Alors cette histoire avait commencé bien avant notre naissance ? Nos parents savaient, ils savaient tout.
— Ashley était habillée tout en blanc, elle portait une longue robe en dentelle, il y avait des roses blanches partout, et l'autel en était parsemé également. Le pasteur Smith a porté Ashley jusqu'à un bassin rempli d'eau et il l'a plongé à l'intérieur... Il l'a maintenu dans l'eau, elle se débattait, mais il la maintenait et ta mère a hurlé. Tout le monde s'est retourné alors on a pris nos jambes à notre cou et on s'est enfuies. Ils ne nous ont pas vus, et le lundi au lycée c'était comme si rien ne s'était passé, nos amis nous ont de nouveau adressé la parole et Ashley était là.
Elle termina son verre cul sec.
— On sait très bien ce qu'on a vu ce soir-là, et lorsque nos amis nous ont dit qu'ils avaient passé le weekend à boire des bières chez Tim, on savait qu'on avait raison, il se passait quelque chose et le pasteur Smith en était à l'origine. Ton père tentait de donner le change, mais la façon qu'il avait de regarder Ashley, cette avidité qu'il y avait dans ses yeux... Avec tous les abus dont il a été victime, le voir regarder Ashley de cette façon, nous inquiétait beaucoup. Finalement, les choses se sont tassées, on a continué à les suivre pendant plusieurs jours, mais il n'y avait rien d'anormal. Le temps est passé, et Ashley et John sont devenus un couple, alors ton père a enfin regardé ta mère et tu connais la suite de l'histoire...

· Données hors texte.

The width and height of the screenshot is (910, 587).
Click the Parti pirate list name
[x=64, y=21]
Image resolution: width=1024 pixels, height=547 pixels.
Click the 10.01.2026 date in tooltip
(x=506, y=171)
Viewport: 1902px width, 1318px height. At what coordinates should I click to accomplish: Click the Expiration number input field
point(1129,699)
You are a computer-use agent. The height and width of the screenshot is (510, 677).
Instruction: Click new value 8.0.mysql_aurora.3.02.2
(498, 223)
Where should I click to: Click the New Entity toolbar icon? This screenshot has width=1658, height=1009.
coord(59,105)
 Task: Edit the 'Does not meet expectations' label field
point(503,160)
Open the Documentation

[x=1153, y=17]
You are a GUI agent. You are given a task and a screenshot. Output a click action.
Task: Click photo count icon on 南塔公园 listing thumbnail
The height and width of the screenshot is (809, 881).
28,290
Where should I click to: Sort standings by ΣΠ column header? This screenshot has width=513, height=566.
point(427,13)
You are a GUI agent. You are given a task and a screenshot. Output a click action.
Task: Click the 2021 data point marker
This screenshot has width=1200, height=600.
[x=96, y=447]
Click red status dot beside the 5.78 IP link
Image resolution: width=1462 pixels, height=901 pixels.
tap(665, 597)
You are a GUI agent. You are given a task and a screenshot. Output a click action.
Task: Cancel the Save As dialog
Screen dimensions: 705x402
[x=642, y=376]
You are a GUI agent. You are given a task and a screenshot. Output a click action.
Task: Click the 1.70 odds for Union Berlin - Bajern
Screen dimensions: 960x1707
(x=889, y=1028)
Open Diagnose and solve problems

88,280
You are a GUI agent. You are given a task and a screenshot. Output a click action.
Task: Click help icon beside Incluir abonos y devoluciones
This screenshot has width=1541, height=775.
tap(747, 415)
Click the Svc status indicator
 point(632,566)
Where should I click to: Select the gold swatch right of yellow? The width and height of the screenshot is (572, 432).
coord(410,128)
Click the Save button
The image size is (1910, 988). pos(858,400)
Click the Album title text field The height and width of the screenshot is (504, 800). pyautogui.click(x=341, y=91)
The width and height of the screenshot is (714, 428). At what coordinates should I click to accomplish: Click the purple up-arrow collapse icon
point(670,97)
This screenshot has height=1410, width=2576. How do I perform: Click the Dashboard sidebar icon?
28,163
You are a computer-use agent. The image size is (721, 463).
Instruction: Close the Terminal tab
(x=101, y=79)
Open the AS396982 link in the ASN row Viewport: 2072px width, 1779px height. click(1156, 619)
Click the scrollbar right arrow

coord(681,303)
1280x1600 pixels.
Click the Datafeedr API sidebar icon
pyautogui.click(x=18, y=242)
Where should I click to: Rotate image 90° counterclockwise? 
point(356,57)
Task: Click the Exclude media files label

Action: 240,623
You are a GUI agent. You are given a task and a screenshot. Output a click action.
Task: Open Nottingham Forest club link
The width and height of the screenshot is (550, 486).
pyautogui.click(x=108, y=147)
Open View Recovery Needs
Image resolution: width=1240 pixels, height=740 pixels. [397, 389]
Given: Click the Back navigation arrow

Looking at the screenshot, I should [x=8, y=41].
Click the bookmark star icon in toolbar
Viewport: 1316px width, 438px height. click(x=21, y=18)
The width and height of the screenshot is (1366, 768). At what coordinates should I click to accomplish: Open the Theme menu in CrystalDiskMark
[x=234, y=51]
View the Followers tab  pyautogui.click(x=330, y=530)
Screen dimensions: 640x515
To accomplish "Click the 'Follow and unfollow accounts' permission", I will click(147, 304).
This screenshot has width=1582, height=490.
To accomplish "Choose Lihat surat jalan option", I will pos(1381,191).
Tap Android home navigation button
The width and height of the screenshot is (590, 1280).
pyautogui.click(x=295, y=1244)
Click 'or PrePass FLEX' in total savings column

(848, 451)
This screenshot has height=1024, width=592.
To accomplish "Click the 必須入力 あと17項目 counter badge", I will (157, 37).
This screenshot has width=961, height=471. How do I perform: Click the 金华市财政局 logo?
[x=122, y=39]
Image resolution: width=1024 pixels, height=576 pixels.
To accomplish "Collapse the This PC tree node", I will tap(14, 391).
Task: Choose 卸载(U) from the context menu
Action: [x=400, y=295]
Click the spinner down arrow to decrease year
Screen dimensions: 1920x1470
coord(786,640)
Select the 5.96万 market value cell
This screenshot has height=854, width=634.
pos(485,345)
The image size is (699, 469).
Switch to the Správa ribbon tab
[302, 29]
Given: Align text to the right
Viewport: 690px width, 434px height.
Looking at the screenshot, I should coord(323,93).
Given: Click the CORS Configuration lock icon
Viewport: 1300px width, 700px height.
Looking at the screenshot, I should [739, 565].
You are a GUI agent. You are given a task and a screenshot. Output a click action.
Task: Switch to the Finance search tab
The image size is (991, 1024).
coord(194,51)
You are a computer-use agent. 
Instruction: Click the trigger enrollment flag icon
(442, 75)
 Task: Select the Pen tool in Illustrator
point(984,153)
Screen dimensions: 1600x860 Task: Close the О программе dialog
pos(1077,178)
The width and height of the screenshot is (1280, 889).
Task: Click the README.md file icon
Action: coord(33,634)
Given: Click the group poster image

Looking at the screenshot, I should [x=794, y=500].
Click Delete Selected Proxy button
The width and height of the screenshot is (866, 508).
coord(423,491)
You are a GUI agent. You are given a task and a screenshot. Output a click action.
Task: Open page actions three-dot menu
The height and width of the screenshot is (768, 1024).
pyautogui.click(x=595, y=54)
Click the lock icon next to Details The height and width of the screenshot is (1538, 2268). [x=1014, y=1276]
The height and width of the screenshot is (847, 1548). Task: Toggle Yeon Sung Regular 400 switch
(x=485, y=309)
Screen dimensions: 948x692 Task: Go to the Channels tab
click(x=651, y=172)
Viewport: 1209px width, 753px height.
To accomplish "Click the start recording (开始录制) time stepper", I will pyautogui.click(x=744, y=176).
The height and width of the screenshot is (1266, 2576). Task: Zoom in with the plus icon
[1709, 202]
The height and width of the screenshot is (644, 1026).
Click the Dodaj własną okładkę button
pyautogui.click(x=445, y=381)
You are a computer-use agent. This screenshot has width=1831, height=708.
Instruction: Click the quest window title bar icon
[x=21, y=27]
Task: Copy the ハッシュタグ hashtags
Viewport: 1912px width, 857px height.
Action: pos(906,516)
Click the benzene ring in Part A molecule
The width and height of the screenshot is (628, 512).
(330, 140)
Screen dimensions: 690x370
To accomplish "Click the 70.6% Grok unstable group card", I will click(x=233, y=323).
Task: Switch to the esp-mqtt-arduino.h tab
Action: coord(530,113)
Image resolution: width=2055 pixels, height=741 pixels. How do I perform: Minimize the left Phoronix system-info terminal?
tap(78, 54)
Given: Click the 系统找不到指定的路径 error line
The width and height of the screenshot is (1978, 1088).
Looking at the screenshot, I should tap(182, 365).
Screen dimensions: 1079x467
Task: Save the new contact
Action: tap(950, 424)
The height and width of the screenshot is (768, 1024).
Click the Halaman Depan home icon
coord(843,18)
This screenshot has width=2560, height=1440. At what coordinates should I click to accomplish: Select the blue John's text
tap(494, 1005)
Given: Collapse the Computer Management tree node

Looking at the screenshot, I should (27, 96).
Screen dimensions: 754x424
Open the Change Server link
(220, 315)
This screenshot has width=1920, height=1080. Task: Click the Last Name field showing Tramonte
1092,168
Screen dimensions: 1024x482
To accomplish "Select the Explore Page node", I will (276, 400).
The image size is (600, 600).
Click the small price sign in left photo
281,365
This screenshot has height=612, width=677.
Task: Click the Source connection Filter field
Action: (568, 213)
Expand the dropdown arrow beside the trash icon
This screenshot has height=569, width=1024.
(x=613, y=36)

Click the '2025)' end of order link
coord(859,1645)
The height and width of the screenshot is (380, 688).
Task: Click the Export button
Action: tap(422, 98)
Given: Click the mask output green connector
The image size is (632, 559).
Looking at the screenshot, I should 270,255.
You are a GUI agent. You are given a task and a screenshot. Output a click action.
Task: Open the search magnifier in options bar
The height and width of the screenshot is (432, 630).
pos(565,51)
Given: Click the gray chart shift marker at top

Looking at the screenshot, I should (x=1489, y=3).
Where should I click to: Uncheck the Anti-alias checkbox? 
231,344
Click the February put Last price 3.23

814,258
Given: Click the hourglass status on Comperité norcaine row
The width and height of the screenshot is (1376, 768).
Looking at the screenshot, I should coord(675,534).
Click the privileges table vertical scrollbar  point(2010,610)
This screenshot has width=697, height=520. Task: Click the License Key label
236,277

J'avais lutté pour écouter la suite après avoir entendu que mon père avait subi des abus, surement sexuels. Ce n'était pas une excuse, mais je me demandais toujours pourquoi il faisait ça, qu'est-ce que j'avais fait pour qu'il s'en prenne à moi de cette façon ? Et avoir cette information voulait dire que je n'avais rien fait, ce n'était pas ma faute, ce n'était pas ma faute.
— Hey, ne pleure pas ma puce, je sais... Mais tout est fini maintenant, c'est terminé...
— Rien n'est terminé Jody ! Tu ne sais rien, rien du tout ! hurlai-je. Je... Il... Je dois sortir, il faut que je parte d'ici, je dois m'en aller !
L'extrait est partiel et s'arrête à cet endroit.